L’Italia, come gran parte del mondo, sta facendo poche vaccinazioni. Il ritardo è comune e le motivazioni sono le stesse da tutte le parti dovute principalmente alla mancata organizzazione. La maggior parte delle regioni si difende dicendo che questa è la settimana della partenza vera.
Ma, superato il problema ferie, legato ai giorni festivi e causa di polemiche, restano però gli altri. La carenza di materiale, in particolare l’assenza delle siringhe necessarie per la corretta somministrazione, rimane e resta anche il più ampio problema del personale. Non ce n’è a sufficienza per la somministrazione e non dovrebbero arrivare prima di febbraio gli infermieri, 15mila, reclutati con il bando del commissario straordinario Arcuri.

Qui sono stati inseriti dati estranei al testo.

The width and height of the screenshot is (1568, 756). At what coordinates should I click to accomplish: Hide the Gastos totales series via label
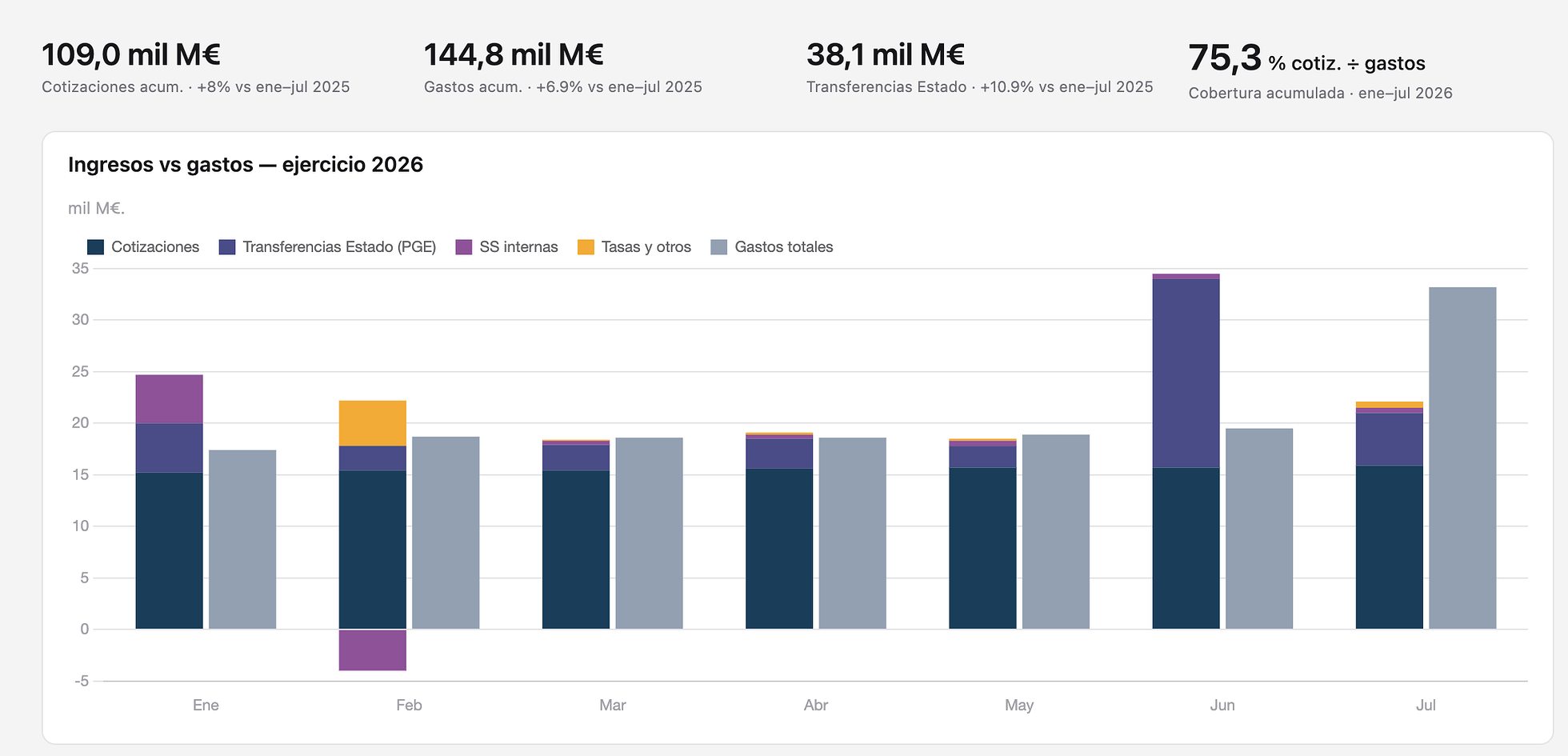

Rispetto alle dosi consegnate finora è stato fatto un quarto delle vaccinazioni possibili: al 3 dicembre erano 114.349 vaccinazioni, su 469.950 dosi arrivate, ma bisogna tener conto che un 30% viene comunque messo da parte per le seconde somministrazioni nel caso fossero in ritardo le consegne successive. Sono medici e residenti nelle Rsa i vaccinati di gennaio, da marzo toccherà agli anziani che vivono a casa, ma ancora non sono chiari tempi e modi.
C’è poi l’enorme differenza da regione a regione e la conseguente difficoltà ad amalgamare i dati. Il Lazio è più avanti di tutti, la Sardegna non comincia prima del 7 gennaio. L’Emilia-Romagna ha somministrato la prima dose a 8000 persone, ma conta di farne 50mila a settimana da oggi in poi. La Lombardia dichiara da oggi 6.000 vaccinazioni al giorno nei 65 hub regionali. Sono appena due i punti vaccinazione nella provincia di Trento che è però più avanti di altri nella somministrazione. La Liguria punta a 2000 vaccinazioni giornaliere.

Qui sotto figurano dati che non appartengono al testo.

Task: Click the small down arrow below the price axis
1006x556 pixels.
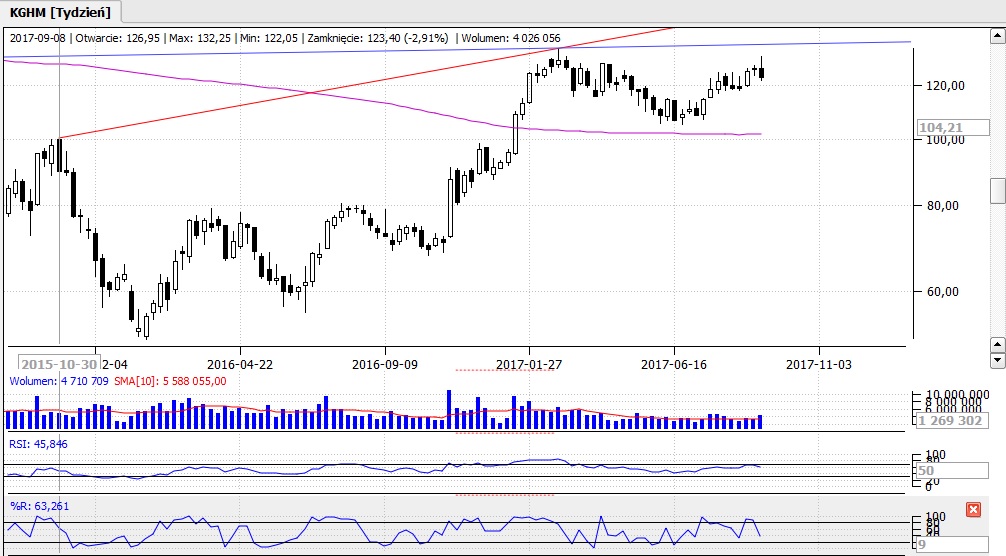Action: click(996, 359)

A marzo i punti di somministrazione dovrebbero passare da poco meno di 300 a 1500, con una maggiore copertura del territorio non solo con le nuove strutture a primula, ma anche con farmacie, palestre e medici di base. Alcune regioni hanno già messo a punto una app per la prenotazione, ma non lo hanno fatto tutte e si pensa a un’anagrafe nazionale per il tracciamento. Tutte ipotesi che per ora si scontrano con il problema maggiore: la mancanza di personale.

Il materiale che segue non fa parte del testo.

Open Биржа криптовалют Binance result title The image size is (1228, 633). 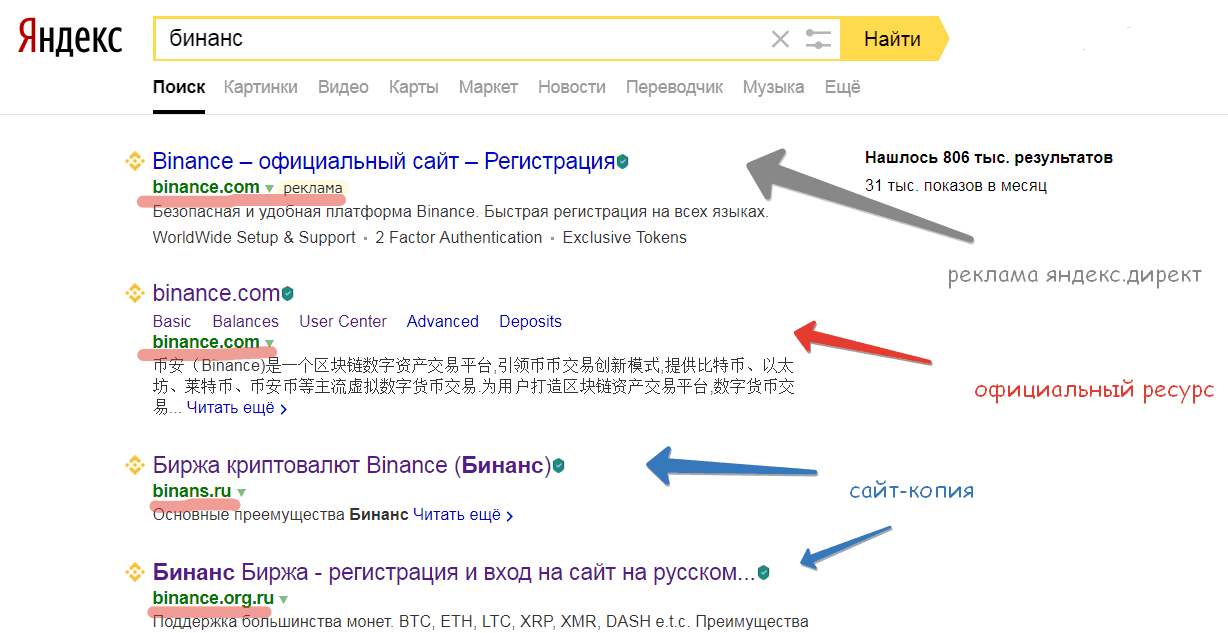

Quella del ritardo nelle vaccinazioni è questione non solo italiana. La Germania è in testa in Europa per numero di somministrazioni, oltre 165mila, ma con numeri inferiori rispetto alle aspettative, problemi di mantenimento della catena del freddo e carenza di fiale che ha portato al sorteggio per i vaccinati nelle case di riposo.
La Francia ha fatto poche centinaia di vaccinazioni in 5 giorni. Nel mondo i vaccinati sono 12 milioni, 4,5 in Cina e quasi altrettanti negli Usa, che puntava però ad averne 20 milioni entro il 2020. Ha superato il milione Israele e simili sono i numeri in Gran Bretagna dove le vaccinazioni sono partite prima rispetto all’Ue e dove è già stato approvato il vaccino di AstraZeneca e Oxford.
Proprio la mancata approvazione in Europa di questo vaccino rischio di allungare i tempi nonostante le rassicurazioni che arrivano anche dal governo italiano. La sottosegretaria alla Salute Zampa ha spiegato al Corriere della Sera che si valuta la possibilità di turni serali, notturni e festivi di somministrazione per consentire a chi esce dal lavoro di utilizzare quelle ore. «I medici di famiglia dovranno senz’altro collaborare se saranno disponibili vaccini che possono essere conservati in frigo. Nel frattempo inoculiamo tutte le dosi disponibili…C’è una tabella da rispettare e quella tabella indica che entro aprile dovremmo aver immunizzato 10-13 milioni di persone».